Traditions - General Info
French Women's Right to Vote - 21April1944
A few historical facts
French women obtained the right to vote only on April 21, 1944!
The Provisional Government of General Charles de Gaulle, then based in Algiers, passed the order to reward the French women for their role during WWII.
The order established that "women are eligible voters and under the same terms as men".
It was definitively adopted in the French constitution on October 27, 1946 and states that “the law guarantees women equal rights to those of men in all spheres”.
It sounds a bit patronizing, but this allowed women to become fully emancipated, as until then they were dependent on their husbands.
As a result, many politicians became worried.
They indeed considered that this 'unknown electorate', which then represented 55% of the population, could drastically change the balance of power with their votes.
Despite this victory, many women didn't vote (yet)!
Those who did, however, were able to cast their first vote for the municipal elections of April 29, 1945.
Revolutionaries against French Women's Right to Vote!
Just before the Revolution of 1789, the right to vote was restricted to representatives of the three orders (clergy, nobility, the third estate).
The common people were therefore not allowed to vote!
Between 1789 and 1791, voting was done by indirect census suffrage.
Only the citizens, whose total direct taxes exceeded a certain threshold had the right to vote.
This somewhat limited accessibility to the right to vote to the well-off!
Universal male suffrage was granted on August 11, 1792.
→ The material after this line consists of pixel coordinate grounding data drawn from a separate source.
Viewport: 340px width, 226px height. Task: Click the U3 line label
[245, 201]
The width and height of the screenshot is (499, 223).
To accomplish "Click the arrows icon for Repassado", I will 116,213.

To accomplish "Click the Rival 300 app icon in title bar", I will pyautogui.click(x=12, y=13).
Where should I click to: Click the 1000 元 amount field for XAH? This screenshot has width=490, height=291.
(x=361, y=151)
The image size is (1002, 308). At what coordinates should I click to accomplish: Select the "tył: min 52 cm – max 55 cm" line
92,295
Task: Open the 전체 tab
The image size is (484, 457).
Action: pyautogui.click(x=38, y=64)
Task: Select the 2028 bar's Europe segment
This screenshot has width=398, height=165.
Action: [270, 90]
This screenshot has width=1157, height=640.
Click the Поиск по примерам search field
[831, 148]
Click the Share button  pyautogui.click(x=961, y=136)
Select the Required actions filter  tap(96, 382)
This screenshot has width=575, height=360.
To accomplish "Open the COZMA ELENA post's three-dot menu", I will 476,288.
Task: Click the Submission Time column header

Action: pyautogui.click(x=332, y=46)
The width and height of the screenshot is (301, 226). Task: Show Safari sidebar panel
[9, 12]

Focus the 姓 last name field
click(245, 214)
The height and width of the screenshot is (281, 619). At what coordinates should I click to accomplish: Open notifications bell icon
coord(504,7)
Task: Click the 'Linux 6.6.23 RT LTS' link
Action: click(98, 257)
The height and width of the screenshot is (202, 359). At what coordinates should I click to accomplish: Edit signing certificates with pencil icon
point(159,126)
However, the revolutionaries didn't yet considered women as 'full-fledged entities' because they didn't have ‘proper jobs”.
They were 'only' cooking, cleaning and desperately trying to make ends meet while looking after their extensive families!
These 'revolutionary men' ignored that it was the women who marched on Versailles on 5 and 6 October 1789 in order to ask Louis XVI for bread after a poor harvest that resulted in a shortage of flour and the uncontrollable rise of price of bread!
They ignored that it was the women who also forced the king into signing the decrees confirming the abolition of privileges and the Declaration of the Rights of Man and of the Citizen!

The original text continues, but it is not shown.